On that count, Drum argues that the release of the torture report will save lives:

[O]ur conduct during the early years of the war on terror almost certainly inflamed our enemies, bolstered their recruitment, and prolonged the wars in Afghanistan, Iraq, and elsewhere. This cost thousands of American lives.

President Obama may have banned torture during his administration, but is there any reason to think we’ve now given up torture for good? Not that I can tell, and it will cost many more thousands of American lives if it happens again. So for our own safety, even if for no other reason, we need to do everything we can to reduce the odds of America going on another torture spree.

(Photo by Charles Ommanney/Getty Images)

Did Jackie Lie? Or Misremember?

Maya Inamura defends the alleged UVA rape victim from those who would label her a liar:

While Rolling Stone undoubtedly should not have published an article that had inconsistencies, the fact that Jackie got some details wrong is not reason for the rest of us to throw out her entire story. Victims of trauma often have trouble remembering the exact nature of their assault, including the date on which it occurred, for which my own story of sexual assault should serve as a case in point. This is the nature of trauma: It makes forgetting easy, because forgetting is exactly what a traumatized person wants to do. It’s a coping mechanism.

As I’ve said before, I think it’s highly likely that Jackie was raped – and it’s worth noting that neither Jackie nor her friends have claimed that she was not assaulted. But, to my mind, that could lead to minor inconsistencies, or a mixed up time-line, or lots of details being wrong. But remembering that you were pinned down on a pile of broken glass, referred to as “it” and repeatedly raped with quite precise details filled in leads me to scratch my head. Anne J. Jacobson stresses that Jackie’s memory of that night could have been severely warped by whatever trauma she actually endured:

Ordinary people often enough take the fact that we have memories to show that we have recording devices inside us that somehow secure most of the details of our experiences.

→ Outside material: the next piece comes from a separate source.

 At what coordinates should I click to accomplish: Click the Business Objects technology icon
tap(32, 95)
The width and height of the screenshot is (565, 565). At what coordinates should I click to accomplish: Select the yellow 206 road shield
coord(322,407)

There are several reasons why this is false. If nothing else, calling up a memory and then restoring it alters it a bit. And memory follows vision in getting the gist of things better than getting the precise details down. There was a recent NY Times OpEd by two top researcher on memory and its fallibility. Given what we know about memory, we should expect this young woman’s memory to be gappy and to have errors. And even more so considering the trauma of the experience she was reporting. Because an organization was named by her, it may be that a reporter aware of recent memory research should have checked it.

The evidence of some trauma happening to Jackie is strong, as a former roommate explains:

I fully support Jackie, and I believe wholeheartedly that she went through a traumatizing sexual assault. I remember my first semester here, and I remember Jackie’s. Jackie came to UVA bright, happy and bubbly. She was kind, funny, outgoing, friendly, and a pleasant person to be around. That all notably changed by December 2012, and I wasn’t the only one who noticed. Our suite bonded that first semester and talked many times about the new troubles we were facing in college. Jackie never mentioned anything about her assault to us until much later. But I, as well as others, noticed Jackie becoming more and more withdrawn and depressed. …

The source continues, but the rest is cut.